→ **TU OBJETIVO**
Responde, por favor, estas preguntas sobre el sermón de la encarnación del Verbo:
1. ¿Con qué tres adjetivos se describe al Verbo de Dios en la frase que empieza "El Verbo de Dios"?
2. ¿Junto a quién está el Verbo, según esa misma frase?
3. ¿Qué cuerpo tomó él, según la última oración?

→ **PASAJE DADO**
"""

No
soportó que la muerte nos dominase, para que no pereciese lo que había sido
creado, con lo que hubiera resultado inútil la obra de su Padre al crear al
hombre.
De
la encarnación del Verbo
San Atanasio, obispo
(Sermón sobre la encarnación del Verbo, 8-9: PG 25,110-111)
(Sermón sobre la encarnación del Verbo, 8-9: PG 25,110-111)
El Verbo de Dios, incorpóreo, incorruptible e
inmaterial, vino a nuestro mundo, aunque tampoco antes se hallaba lejos, pues
nunca parte alguna del universo se hallaba vacía de él, sino que lo llenaba
todo en todas partes, ya que está junto a su Padre.
Pero él vino por su benignidad hacia nosotros, y en
cuanto se nos hizo visible. Tuvo piedad de nuestra raza y de nuestra debilidad
y, compadecido de nuestra corrupción, no soportó que la muerte nos dominase,
para que no pereciese lo que había sido creado, con lo que hubiera resultado
inútil la obra de su Padre al crear al hombre, y por esto tomó para si un
cuerpo como el nuestro, ya que no se contentó con habitar en un cuerpo ni
tampoco en hacerse simplemente visible. En efecto, si tan sólo hubiese
pretendido hacerse visible, hubiera podido ciertamente asumir un cuerpo más
excelente; pero él tomó nuestro mismo cuerpo.

"""

→ **EXTRACTO DE DATOS**
"""

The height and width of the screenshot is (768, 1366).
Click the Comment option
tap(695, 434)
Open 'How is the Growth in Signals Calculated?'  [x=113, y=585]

"""

→ **RESPUESTA AL PROBLEMA**
1. Incorpóreo, incorruptible e inmaterial.
2. Junto a su Padre.
3. Nuestro mismo cuerpo.